Fixed and Floating Point Representation

So far we have represented whole numbers. But real-world quantities — voltages, temperatures, money, the results of division — are fractional. A finite register cannot hold every real number, so we must choose a scheme that trades range against precision. This lesson develops fixed-point binary fractions and then the far more flexible floating-point representation: mantissa and exponent (both in two's complement), normalisation, two-way conversion between denary and normalised floating point, the range-versus-precision trade-off, absolute and relative error, rounding, and underflow/overflow. Floating point is the single hardest sub-topic in data representation, so every conversion below is shown in full.

Spec Mapping

This lesson covers the real-number strand of the AQA A-Level Computer Science (7517) Fundamentals of data representation area:

Fixed-point binary — representing fractional values with binary place values $\tfrac12, \tfrac14, \tfrac18, \ldots$ and an implied binary point at a fixed column.
Floating-point form — a normalised mantissa and an exponent, both stored in two's complement, and how moving the point trades range for precision.
Normalisation — putting a mantissa into its standard form and why this maximises precision.
Conversion — denary ↔ normalised floating point in both directions.
Errors — absolute error, relative error, rounding, and the conditions producing underflow and overflow.

▸ **Required tasks**:
a: Please duplicate the floating-point lesson word for word, everything from "This lesson covers" down to "a fixed column.".
b: Translate this sentence from the floating-point lesson into Spanish: "A finite register cannot hold every real number, so we must choose a scheme that trades range against precision."
c: Summarize the floating-point lesson in two sentences.
The entries that come after this have no connection to the floating-point lesson.

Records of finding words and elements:
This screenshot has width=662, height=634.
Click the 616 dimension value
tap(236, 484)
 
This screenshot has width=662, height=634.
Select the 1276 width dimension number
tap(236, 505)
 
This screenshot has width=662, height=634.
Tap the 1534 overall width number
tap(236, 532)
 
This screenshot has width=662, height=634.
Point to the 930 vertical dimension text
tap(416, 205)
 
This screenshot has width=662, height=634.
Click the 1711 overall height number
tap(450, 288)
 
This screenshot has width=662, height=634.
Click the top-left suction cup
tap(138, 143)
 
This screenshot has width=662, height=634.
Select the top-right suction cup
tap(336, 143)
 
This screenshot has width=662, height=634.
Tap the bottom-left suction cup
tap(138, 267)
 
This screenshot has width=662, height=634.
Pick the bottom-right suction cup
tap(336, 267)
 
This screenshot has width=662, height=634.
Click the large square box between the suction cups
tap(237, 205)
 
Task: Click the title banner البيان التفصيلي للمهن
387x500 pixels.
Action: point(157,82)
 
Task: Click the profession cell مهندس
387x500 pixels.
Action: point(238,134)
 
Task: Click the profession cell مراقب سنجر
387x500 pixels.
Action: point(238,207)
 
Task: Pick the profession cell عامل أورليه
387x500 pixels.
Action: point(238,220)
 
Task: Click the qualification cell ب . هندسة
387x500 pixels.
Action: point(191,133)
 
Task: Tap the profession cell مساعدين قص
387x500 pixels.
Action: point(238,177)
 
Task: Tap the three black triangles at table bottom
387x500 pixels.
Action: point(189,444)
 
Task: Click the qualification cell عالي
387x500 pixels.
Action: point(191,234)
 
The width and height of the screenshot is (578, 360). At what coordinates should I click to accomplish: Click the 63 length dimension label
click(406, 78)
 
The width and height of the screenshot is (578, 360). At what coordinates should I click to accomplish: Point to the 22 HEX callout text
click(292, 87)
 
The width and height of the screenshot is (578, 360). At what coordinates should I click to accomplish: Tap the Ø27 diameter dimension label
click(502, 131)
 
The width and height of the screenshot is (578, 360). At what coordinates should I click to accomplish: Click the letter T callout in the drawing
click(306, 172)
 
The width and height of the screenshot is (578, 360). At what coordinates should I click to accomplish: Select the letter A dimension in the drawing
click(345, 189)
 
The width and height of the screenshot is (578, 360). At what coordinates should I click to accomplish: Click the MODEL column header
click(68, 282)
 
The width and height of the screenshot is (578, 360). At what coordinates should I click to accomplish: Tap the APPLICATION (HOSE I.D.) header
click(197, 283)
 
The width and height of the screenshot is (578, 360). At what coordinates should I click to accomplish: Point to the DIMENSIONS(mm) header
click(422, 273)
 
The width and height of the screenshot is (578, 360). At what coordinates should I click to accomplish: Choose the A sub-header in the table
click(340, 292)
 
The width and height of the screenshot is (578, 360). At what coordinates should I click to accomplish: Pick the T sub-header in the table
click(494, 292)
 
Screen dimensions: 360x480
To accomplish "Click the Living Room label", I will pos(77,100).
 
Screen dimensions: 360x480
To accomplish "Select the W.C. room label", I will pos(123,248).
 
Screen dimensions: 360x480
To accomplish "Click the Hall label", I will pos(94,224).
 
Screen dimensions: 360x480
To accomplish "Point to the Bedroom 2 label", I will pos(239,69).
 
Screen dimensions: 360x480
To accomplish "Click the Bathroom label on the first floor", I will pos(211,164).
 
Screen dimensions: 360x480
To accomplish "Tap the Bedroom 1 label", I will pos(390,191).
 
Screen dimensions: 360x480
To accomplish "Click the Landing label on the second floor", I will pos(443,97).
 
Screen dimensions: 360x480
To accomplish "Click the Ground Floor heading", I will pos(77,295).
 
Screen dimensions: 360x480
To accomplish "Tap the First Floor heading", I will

▸ **Task solutions**:
a:
This lesson covers the real-number strand of the AQA A-Level Computer Science (7517) Fundamentals of data representation area:

Fixed-point binary — representing fractional values with binary place values $\tfrac12, \tfrac14, \tfrac18, \ldots$ and an implied binary point at a fixed column.

b: Un registro finito no puede contener todos los números reales, por lo que debemos elegir un esquema que intercambie rango por precisión.

c: Real-world quantities are fractional, and because a finite register cannot hold every real number, a scheme must trade range against precision. The lesson develops fixed-point binary fractions and then floating-point representation, covering mantissa and exponent in two's complement, normalisation, conversion between denary and normalised floating point, absolute and relative error, rounding, and underflow and overflow.